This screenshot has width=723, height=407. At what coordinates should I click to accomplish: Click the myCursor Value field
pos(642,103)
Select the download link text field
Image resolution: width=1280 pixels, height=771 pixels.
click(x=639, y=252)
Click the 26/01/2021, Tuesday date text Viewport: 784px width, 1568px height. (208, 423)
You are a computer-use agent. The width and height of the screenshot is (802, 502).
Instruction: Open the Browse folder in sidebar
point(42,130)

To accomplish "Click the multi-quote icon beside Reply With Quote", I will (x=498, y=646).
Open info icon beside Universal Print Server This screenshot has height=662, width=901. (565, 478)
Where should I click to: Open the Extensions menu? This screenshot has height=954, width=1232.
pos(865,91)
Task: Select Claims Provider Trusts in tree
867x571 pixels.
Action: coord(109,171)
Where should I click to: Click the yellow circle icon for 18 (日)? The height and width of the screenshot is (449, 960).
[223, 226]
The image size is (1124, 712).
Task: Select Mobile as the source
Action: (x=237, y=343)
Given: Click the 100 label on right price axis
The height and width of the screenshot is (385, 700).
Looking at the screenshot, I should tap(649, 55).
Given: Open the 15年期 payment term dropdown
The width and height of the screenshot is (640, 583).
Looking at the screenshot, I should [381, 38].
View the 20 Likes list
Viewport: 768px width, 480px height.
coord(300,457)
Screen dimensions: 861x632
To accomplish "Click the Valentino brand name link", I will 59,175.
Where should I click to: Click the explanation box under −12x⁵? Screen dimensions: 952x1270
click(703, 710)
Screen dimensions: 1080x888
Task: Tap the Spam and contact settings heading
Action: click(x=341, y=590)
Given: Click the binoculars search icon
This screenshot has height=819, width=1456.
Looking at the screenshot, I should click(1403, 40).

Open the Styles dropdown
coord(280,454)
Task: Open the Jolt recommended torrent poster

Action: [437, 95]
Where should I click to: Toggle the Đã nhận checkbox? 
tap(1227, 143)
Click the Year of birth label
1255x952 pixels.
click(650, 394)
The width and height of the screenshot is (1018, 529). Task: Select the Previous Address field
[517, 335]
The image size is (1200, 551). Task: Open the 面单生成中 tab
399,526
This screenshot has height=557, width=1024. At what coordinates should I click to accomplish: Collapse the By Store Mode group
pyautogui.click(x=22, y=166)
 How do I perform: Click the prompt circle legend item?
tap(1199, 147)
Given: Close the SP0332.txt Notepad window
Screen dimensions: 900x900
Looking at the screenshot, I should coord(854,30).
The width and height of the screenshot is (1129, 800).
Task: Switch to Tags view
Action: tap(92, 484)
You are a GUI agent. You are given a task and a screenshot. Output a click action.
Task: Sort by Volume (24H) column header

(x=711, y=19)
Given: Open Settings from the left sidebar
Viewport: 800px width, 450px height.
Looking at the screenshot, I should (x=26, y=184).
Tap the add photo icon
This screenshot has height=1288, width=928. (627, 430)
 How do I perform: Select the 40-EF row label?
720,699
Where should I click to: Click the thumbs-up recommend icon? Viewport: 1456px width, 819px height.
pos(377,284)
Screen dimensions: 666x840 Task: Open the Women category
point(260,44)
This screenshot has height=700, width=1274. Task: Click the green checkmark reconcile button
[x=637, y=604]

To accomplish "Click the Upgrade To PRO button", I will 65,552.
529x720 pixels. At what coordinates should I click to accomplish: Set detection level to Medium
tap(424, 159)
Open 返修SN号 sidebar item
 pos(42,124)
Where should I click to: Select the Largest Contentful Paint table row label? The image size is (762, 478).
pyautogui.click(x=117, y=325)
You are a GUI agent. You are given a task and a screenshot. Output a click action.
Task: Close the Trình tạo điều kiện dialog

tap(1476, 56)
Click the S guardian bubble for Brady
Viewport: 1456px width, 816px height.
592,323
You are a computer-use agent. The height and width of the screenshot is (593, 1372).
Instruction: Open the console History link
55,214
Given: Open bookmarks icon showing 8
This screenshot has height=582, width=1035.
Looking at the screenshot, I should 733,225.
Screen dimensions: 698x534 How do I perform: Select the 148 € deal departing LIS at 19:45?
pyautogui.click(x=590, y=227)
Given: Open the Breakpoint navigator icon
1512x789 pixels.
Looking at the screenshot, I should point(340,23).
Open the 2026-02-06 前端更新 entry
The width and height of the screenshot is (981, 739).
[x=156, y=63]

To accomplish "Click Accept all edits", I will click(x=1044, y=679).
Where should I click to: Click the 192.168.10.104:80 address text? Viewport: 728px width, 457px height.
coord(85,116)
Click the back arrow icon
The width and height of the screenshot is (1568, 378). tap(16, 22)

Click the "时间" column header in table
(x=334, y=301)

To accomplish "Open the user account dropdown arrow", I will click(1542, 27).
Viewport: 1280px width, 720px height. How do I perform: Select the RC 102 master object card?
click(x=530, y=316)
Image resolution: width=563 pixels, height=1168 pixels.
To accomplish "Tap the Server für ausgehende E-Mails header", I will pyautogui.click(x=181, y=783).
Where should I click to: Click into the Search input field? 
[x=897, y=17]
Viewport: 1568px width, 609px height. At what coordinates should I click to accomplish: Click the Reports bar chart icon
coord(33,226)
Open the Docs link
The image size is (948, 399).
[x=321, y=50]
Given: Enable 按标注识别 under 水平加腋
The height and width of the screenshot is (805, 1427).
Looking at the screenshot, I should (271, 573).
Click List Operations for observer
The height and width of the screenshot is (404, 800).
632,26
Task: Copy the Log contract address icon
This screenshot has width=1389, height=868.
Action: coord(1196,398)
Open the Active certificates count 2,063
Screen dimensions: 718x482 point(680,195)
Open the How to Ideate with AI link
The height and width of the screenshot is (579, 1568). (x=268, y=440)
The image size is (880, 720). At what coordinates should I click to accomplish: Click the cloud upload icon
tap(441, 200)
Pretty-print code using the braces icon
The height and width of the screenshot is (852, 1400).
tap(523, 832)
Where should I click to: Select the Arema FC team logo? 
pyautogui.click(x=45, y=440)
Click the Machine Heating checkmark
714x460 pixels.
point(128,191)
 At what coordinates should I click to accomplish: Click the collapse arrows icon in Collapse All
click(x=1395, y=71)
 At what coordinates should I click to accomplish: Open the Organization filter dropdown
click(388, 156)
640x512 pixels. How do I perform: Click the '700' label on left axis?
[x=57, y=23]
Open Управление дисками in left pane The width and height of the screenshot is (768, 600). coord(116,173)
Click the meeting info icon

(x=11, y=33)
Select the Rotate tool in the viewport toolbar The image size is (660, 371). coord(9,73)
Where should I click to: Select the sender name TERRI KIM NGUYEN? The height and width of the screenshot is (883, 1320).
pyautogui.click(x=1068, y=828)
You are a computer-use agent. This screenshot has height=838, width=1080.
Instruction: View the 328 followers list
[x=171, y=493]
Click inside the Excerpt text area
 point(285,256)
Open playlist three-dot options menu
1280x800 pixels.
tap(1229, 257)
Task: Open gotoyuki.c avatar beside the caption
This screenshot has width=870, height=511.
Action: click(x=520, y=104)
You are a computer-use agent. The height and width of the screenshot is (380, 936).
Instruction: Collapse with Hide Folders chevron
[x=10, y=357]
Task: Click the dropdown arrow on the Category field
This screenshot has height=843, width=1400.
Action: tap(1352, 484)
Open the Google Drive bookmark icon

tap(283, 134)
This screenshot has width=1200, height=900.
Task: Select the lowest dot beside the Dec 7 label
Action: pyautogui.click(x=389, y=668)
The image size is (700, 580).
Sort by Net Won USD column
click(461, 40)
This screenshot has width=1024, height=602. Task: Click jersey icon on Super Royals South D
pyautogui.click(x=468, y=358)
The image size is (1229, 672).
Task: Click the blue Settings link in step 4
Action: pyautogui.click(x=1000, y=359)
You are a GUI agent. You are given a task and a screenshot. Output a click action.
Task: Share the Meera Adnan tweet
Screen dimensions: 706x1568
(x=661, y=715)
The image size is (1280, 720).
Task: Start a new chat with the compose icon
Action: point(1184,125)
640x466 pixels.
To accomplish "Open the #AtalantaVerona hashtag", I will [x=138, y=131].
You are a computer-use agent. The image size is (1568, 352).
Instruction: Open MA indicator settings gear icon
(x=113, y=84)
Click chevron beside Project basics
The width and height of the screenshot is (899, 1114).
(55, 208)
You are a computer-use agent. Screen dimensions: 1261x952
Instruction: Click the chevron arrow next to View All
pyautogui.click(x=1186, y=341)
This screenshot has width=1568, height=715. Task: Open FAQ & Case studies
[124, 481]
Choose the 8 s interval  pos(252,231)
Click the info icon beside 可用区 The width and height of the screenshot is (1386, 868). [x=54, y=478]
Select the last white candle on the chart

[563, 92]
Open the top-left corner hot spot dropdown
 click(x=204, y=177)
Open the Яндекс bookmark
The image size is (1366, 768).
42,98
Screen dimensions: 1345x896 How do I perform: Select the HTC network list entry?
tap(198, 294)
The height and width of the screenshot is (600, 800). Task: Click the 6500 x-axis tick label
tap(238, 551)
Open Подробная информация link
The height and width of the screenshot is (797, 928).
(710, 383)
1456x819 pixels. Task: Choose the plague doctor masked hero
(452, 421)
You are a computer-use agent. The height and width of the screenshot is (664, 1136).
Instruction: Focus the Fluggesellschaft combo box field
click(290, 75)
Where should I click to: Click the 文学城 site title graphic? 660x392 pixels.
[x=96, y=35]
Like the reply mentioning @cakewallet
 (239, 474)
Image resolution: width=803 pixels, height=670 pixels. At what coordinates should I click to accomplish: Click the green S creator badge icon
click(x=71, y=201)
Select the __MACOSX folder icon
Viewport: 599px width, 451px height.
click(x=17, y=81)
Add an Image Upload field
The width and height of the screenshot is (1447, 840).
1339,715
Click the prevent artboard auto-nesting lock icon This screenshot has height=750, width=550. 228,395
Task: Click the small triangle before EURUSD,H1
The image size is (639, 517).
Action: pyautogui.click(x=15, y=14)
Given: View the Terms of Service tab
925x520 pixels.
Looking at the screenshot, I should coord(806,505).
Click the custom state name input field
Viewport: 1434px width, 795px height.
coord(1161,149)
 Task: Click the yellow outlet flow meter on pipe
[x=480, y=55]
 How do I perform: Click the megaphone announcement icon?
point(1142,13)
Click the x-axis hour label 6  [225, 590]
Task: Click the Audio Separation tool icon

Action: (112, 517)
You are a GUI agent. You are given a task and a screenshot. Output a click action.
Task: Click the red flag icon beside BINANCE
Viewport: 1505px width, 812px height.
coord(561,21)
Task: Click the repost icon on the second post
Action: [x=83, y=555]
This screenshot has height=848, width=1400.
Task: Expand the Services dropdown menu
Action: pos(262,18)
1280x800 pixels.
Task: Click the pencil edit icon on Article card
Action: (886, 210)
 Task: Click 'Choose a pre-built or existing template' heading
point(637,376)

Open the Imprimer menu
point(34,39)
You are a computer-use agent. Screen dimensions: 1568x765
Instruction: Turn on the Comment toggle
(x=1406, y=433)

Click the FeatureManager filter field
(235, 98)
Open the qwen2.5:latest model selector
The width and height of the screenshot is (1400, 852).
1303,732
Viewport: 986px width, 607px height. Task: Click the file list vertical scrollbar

|---|

Every line from the one containing "Task: Click the Audio Separation tool icon" to the close of the records must be reproduced exactly. Include both ends and nothing more.

Task: Click the Audio Separation tool icon

Action: (112, 517)
You are a GUI agent. You are given a task and a screenshot. Output a click action.
Task: Click the red flag icon beside BINANCE
Viewport: 1505px width, 812px height.
coord(561,21)
Task: Click the repost icon on the second post
Action: [x=83, y=555]
This screenshot has height=848, width=1400.
Task: Expand the Services dropdown menu
Action: pos(262,18)
1280x800 pixels.
Task: Click the pencil edit icon on Article card
Action: (886, 210)
 Task: Click 'Choose a pre-built or existing template' heading
point(637,376)

Open the Imprimer menu
point(34,39)
You are a computer-use agent. Screen dimensions: 1568x765
Instruction: Turn on the Comment toggle
(x=1406, y=433)

Click the FeatureManager filter field
(235, 98)
Open the qwen2.5:latest model selector
The width and height of the screenshot is (1400, 852).
1303,732
Viewport: 986px width, 607px height. Task: Click the file list vertical scrollbar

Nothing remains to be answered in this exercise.